The choice of Lato over Boniek, who was supported by the Sports Ministry and the Union of European Football Associations (UEFA), came under fire from critics who have claimed the PZPN is riddled with corrupt officials.

"The choice of Grzegorz Lato as PZPN head means that we will have to wait longer for Polish soccer to be cleaned up and reformed," said Sławomir Nowak, Prime Minister Donald Tusk's chief of staff. "Those who wanted to turn the PZPN around have lost substantially," Nowak said.

Adam Giersz, an adviser to the sports minister and who was recently involved in a failed government attempt to install an official "administrator" to run the PZPN, said, "Grzegorz Lato was a great soccer player, and we should hope that he, together with the new PZPN board, will be at least a little better than their predecessors." The administrator was withdrawn after UEFA and the International Federation of Association Football (FIFA) threatened sanctions against Poland and its soccer clubs.

"Lato's election is a defeat for Sports Minister Mirosław Drzewiecki," said Elżbieta Jakubiak, a deputy with the opposition Law and Justice (PiS) party and head of the parliamentary committee for culture and sports. "Under Lato, the PZPN will not undergo the necessary changes," Jakubiak said.

Eugeniusz Kłopotek, a deputy with the junior government coalition partner, the Polish People's Party (PSL), said the fact that Boniek won the least votes is "a slap in the face for Boniek and Minister Drzewiecki."

Shortly before the PZPN convention, government officials, including Drzewiecki, supported Boniek on numerous occasions.

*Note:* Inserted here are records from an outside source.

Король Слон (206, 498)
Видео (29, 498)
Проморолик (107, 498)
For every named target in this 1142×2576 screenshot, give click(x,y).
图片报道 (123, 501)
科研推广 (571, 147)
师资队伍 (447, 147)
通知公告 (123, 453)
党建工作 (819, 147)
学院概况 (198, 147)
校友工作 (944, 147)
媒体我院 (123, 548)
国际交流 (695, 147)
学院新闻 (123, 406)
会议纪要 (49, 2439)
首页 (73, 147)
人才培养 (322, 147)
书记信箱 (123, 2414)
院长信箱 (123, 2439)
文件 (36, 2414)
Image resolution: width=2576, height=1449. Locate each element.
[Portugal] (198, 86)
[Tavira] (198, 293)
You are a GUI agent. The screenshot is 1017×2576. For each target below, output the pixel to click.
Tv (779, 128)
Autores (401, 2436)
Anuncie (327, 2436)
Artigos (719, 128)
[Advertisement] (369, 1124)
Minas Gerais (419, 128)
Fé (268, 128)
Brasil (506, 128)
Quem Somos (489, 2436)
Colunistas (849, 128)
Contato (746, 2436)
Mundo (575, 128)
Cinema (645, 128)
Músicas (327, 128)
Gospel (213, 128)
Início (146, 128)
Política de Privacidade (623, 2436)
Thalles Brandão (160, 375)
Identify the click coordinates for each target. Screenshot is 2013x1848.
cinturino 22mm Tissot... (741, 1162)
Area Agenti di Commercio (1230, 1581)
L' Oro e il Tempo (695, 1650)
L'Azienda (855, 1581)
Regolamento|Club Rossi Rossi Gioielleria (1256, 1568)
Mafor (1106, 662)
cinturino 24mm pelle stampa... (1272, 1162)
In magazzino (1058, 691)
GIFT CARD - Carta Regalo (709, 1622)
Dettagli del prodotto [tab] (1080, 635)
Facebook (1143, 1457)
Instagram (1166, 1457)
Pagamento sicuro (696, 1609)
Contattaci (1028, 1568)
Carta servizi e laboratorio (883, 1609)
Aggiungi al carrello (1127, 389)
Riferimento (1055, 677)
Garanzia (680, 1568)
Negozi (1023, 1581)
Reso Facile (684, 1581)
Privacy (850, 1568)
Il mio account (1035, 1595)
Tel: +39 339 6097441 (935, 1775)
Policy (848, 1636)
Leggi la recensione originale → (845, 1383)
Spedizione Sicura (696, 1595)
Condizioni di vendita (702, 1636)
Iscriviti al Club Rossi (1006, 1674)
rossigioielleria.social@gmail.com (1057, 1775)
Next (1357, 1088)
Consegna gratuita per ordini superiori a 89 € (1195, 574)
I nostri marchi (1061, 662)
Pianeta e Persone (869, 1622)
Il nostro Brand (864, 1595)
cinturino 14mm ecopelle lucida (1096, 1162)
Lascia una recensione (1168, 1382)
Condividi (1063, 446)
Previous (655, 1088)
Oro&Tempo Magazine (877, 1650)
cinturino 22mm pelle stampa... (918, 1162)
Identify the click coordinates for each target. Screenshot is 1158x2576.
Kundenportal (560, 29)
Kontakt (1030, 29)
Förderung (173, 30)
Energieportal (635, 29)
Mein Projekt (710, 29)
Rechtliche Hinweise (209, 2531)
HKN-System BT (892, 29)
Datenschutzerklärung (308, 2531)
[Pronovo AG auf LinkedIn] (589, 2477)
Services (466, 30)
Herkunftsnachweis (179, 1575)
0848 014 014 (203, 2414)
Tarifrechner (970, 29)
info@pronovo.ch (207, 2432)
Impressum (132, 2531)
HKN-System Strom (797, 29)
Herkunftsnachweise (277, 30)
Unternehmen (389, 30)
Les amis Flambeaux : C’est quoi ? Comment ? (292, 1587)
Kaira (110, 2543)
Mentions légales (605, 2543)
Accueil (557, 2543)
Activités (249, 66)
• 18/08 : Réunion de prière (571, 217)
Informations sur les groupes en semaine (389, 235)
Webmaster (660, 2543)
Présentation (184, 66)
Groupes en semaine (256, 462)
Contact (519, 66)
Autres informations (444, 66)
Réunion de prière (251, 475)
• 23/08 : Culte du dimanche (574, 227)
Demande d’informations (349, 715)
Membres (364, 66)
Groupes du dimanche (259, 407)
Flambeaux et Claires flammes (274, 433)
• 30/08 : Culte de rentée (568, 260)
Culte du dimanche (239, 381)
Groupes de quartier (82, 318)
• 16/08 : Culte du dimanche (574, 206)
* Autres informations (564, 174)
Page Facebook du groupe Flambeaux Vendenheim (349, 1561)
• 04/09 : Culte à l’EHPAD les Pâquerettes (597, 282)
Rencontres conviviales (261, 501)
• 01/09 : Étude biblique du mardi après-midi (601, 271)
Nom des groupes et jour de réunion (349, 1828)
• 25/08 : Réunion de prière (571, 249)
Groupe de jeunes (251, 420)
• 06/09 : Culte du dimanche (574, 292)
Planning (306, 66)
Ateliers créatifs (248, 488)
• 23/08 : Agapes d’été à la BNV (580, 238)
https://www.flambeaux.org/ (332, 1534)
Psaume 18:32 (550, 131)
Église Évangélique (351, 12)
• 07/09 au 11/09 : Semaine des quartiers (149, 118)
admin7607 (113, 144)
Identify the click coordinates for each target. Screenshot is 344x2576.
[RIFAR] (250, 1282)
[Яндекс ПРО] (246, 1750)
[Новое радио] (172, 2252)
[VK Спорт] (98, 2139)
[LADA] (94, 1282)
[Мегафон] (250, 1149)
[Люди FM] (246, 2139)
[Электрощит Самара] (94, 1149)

The former Polish striker who once played for teams such as Juventus Turin, is now a successful businessman in Rome. Polish government officials believed Boniek would be the best man to reform the PZPN because he had a good reputation abroad and is not linked with the old PZPN board.

During the PZPN convention, Boniek was clearly backed by Hrihoriy Surkis, a member of the UEFA executive committee and head of the Ukrainian soccer federation. Ukraine and Poland are to host the next European soccer championships together in 2012.

In his speech, Surkis suggested the delegates should elect "a man of the West who will smoothly work with the government."

Surkis also suggested that Kręcina should withdraw from the race because he faced charges of mismanagement. The audience growled as Surkis spoke, and commentators later said his speech was a "kiss of death" for Boniek.

"Grzegorz Lato was an excellent athlete but lacks managerial experience," said Michał Kleiber, chairman of the Polish Academy of Sciences and head of an Independent Election Commission established as a result of a compromise ending the Polish government's argument with UEFA and FIFA after the government's attempt to install an administrator in the PZPN.

According to Kleiber, the PZPN chief needs leadership skills and determination, as well as the ability to work with key partners. "Mr. Lato's associates will be important, so I would wait with judging his chances for success until we learn who's on his team," said Kleiber.

Lato got off to a bad start as the new PZPN chief. Hours after the vote he said on a TV program that Poland might team up with Germany to hold Euro 2012 instead of Ukraine, if reports that the latter has put all Euro 2012-related projects on hold due to the international financial crisis proved true. He said in the next breath, however, that he hoped Ukraine would overcome its problems and would be able to host the event together with Poland.